Other dancers prefer hip-hop, breaking, popping, locking or vogue.
They say part of the attraction is the laneway is a free open space that attracts a community, sometimes members of such dance clubs as the University of Sydney’s Soulxpress.
“This is a really big common space where a lot of people mix and make connections,” Wong says.
“There’s lots of good mirrors and reflections. You can train for your dance but, without mirrors, it’s really hard to see your form, whether it’s correct.”
Annie Tsang, a 20-year-old biotechnology student at UTS, is practising beneath Japanese artist Ryoji Ikeda’s striking electronic artwork data.scape.
She dances at Darling Harbour a couple of days a week, either by herself or with friends. Today she is preparing for a battle at the Fast and Furious style car show Hot Import Nights at Sydney Olympic Park.
“Most people here are uni students, from uni dance societies,” Tsang says. “Pretty much there’s people here every day.”
Ready for a name change
There are a lot of Darlings in Darling Harbour: Darling Park, Darling Quarter, Darling Square, Darling Drive and, not far away, Darling Island.

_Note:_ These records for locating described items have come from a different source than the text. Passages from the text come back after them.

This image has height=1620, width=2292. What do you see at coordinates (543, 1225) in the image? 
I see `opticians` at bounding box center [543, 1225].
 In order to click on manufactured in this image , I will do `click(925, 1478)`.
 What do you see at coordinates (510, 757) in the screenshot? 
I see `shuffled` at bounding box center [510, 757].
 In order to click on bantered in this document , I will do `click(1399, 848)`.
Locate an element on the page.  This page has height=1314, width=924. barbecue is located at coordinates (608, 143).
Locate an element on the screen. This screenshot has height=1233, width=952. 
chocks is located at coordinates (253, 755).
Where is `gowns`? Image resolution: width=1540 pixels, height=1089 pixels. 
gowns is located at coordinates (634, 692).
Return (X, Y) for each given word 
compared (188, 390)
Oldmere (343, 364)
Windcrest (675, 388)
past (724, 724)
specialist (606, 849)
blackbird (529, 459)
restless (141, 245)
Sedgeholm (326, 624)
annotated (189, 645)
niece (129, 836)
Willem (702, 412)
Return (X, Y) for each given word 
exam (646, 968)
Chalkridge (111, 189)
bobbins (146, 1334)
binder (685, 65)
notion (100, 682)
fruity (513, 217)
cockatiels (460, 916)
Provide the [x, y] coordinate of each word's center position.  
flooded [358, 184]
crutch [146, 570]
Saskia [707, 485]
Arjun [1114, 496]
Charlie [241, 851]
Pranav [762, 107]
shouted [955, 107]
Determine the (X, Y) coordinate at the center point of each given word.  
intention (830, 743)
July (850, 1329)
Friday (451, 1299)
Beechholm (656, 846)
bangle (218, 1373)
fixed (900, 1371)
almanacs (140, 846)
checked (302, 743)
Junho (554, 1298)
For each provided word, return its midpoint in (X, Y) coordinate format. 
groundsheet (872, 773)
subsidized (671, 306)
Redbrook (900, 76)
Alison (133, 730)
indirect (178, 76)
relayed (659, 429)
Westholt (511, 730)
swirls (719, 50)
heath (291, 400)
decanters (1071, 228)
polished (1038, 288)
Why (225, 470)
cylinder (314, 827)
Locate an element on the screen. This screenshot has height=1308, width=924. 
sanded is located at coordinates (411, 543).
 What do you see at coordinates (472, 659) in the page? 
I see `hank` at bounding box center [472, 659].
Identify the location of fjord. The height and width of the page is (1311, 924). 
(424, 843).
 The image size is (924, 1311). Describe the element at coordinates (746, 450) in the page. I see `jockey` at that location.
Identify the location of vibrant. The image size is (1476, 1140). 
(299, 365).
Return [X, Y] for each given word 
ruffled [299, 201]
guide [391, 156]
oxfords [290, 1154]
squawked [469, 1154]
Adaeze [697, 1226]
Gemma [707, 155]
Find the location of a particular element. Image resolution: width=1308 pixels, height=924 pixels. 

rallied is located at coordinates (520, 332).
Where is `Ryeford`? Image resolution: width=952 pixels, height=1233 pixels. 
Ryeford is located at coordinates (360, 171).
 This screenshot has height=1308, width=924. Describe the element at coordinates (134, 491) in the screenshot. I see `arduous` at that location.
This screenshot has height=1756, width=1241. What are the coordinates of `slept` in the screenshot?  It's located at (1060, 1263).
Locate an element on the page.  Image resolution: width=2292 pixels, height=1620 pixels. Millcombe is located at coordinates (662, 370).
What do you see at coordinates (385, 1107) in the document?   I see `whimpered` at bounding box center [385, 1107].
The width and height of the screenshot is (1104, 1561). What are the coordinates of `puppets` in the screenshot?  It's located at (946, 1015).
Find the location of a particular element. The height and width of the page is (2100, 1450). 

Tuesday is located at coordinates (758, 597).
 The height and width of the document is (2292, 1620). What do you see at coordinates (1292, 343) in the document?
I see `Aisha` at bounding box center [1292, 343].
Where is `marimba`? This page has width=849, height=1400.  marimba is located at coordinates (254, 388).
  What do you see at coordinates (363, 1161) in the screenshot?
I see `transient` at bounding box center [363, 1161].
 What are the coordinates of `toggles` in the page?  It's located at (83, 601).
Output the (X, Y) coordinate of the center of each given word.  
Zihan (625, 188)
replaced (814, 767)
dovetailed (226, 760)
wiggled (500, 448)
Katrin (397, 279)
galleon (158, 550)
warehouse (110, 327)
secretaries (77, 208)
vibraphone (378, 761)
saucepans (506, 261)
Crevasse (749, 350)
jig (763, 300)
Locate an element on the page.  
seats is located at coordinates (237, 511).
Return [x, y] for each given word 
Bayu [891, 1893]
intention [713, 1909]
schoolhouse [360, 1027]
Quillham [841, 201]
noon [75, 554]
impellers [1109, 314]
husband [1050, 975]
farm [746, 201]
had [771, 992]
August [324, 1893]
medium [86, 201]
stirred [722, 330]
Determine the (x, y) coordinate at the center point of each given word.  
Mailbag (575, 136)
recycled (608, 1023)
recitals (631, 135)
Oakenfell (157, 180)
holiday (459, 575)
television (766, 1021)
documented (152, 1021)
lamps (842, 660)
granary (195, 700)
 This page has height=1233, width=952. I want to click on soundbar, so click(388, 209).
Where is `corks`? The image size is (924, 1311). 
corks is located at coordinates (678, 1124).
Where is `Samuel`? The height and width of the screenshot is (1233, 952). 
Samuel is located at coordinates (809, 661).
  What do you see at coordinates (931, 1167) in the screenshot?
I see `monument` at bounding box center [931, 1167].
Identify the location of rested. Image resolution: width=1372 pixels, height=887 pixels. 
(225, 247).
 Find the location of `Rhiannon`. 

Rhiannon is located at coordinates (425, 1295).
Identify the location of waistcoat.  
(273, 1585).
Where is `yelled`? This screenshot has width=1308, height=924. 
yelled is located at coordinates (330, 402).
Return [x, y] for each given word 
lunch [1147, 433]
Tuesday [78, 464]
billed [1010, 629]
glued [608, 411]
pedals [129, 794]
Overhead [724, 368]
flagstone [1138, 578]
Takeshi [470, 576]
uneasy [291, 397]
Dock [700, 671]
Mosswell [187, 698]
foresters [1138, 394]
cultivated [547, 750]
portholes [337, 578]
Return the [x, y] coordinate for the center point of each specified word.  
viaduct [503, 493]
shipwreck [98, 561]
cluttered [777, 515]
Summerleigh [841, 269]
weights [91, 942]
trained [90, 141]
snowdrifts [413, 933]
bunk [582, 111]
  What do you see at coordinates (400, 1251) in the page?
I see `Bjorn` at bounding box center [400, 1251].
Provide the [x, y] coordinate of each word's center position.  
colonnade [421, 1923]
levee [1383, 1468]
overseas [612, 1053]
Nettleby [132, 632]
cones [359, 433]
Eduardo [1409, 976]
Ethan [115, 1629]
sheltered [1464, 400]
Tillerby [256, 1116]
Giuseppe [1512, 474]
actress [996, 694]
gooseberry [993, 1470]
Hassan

That’s without all the other places around the state named after a former NSW governor including Darling Point, Darlinghurst, Darling Street in Balmain, Darling River and the Central Darling Shire.
Confusion about what’s where in the redeveloped precinct – and exactly what Darling Harbour covers – leaves the area ready for a name change.
Sydney Business Chamber is part of a push to have the shoreline from Barangaroo to the planned new Sydney Fish Markets rebranded “The Edge” to appeal to both tourists and locals. But Darling Harbour needs a new identity of its own.
There is a name already established that would both define the new precinct and complement the Indigenous naming of Barangaroo and Bennelong Point: Tumbalong, a Dharug word meaning “place where seafood is found”.
Already recognised from the park at the heart of the revitalisation, changing the name from Darling Harbour to Tumbalong would acknowledge the area’s history and rebrand it as a new city destination.
Darling Harbour: a timeline
1984: Wran government announces the redevelopment of Darling Harbour as a Bicentennial project.
1988: An old railway goods yard becomes the site for a new convention and exhibition centre in a project that also includes Sea Life Sydney Aquarium, Australian National Maritime Museum, Tumbalong Park and the Chinese Garden of Friendship.
Early 2000s: While it hosted five sports during the Olympics, Darling Harbour south of Pyrmont Bridge is in decline as a tourist and entertainment precinct.
2011: Darling Quarter, two nine-storey buildings with offices, shops, restaurants, a theatre and a park out front, opens.
2012: Developer Lendlease’s Destination Sydney team wins a bid to redevelop the precinct.
2014: Work begins on the $3.4 billion redevelopment that includes replacing the convention and exhibition centre, Entertainment Centre, improving the appeal of Darling Harbour and building new apartments, offices, shops and restaurants at Darling Square near Chinatown.
2018: Hassell and Populous win urban design awards at both the NSW Architecture Awards and National Architecture Awards.
Third quarter 2019: New Darling Square neighbourhood expected to be completed.